Un augurio de espanto y tiene base sólida: el desempleo que la actual crisis ha proyectado en Estados Unidos puede mantenerse en los dos dígitos hasta el año 2011. Haría falta, dicen algunos expertos, que el presidente Barack Obama tome fuertes medidas legislativas para evitarlo o lo ayuden a combatir la peor situación en décadas.

En una reciente conferencia de dirigentes de la AFL-CIO, la central sindical estadounidense, Aaron Glantz advirtió que durante 2010 los gobiernos locales y estatales pudieran verse forzados a cortar un millón de puestos laborales si el Congreso y Obama no actúan en pro de una ley que cree trabajos, teniendo en cuenta las contracciones del presupuesto en ciertos renglones —por cierto, no en el dedicado a los gastos militares.

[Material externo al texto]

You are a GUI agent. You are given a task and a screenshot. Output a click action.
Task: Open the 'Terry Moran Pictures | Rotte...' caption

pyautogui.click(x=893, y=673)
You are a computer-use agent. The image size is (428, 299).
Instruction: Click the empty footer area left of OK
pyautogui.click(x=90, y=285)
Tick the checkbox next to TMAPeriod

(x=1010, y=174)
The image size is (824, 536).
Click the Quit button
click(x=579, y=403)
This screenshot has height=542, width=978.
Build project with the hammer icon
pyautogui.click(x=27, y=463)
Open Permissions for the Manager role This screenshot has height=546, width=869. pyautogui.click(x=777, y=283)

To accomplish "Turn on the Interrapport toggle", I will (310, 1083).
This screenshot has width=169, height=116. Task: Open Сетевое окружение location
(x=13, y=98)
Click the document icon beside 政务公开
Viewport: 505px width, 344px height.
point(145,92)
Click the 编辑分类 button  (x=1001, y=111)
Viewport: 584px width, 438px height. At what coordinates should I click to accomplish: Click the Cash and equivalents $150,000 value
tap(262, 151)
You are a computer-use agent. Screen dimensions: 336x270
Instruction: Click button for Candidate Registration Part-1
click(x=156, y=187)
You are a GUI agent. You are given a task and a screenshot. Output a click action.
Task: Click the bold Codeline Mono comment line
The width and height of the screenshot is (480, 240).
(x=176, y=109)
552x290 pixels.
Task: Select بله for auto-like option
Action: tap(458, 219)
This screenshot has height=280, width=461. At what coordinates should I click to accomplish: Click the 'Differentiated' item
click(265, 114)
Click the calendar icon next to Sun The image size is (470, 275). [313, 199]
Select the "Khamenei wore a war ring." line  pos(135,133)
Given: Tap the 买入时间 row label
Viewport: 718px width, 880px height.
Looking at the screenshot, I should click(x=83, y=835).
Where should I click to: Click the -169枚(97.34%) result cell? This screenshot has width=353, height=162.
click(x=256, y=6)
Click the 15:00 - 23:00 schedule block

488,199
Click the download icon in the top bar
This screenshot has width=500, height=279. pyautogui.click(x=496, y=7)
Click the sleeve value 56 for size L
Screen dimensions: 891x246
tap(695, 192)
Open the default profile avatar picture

Otros le recuerdan que se necesita un mayor paquete de ayuda para los gobiernos de los estados, una modernización de las escuelas y de la red de transporte, un programa de trabajos en el sector público y financiar importantes trabajos en las comunidades, y créditos impositivos para las compañías que contraten trabajadores. Digo «recuerdan» porque ese fue el plan que el mismo Obama proponía para resolver la crisis cuando era candidato, pero ahora….

Esa vía «ideal», dicen los conocedores, solo costaría 40 000 millones de dólares y podría crear 4,6 millones de dólares. En definitiva, a bancos, corporaciones financieras y otras que dieron el grito de SOS y rápidamente le tiraron el salvavidas, el corcho para que flotaran resultó muchísimo más caro. Cosas imperiales.

Sin embargo, tampoco resultaría la solución al problema, pues en estos momentos 15,4 millones de trabajadores están desempleados. De ellos, la mitad quedaron cesantes en medio de la recesión.

De todas formas, la cuestión es que necesitan crear esos puestos laborales pues para no pocos ese es el problema número uno en la crisis.

Un artículo de CommonDreams. org argumentaba esto: los buenos trabajos desaparecen, millones de gente joven están saliendo de los institutos, liceos y universidades sin que puedan encontrar trabajo; quien no tiene trabajo no puede pagar alquileres o hipotecas y pierde la casa, deja de comprar medicinas, su canasta alimentaria se ha encogido enormemente, se siente inútil y desechado…

Las estadísticas utilizadas por ese comentario apuntan a que uno de cada ocho estadounidenses necesita en estos momentos bonos de alimentos, y uno de cada cuatro niños va hambriento a la cama.

Ese análisis periodístico enfatizaba: «Sin trabajos, la gente pierde la esperanza. Sin esperanza, no hay futuro».

Ni futuro, ni presente. El problema es mucho más profundo, pudiéramos decir que es un «defecto de fábrica» y se llama capitalismo, ese que estruja y exprime al trabajador como si fuera una simple naranja y tras sacarle el zumo, simplemente lo desecha.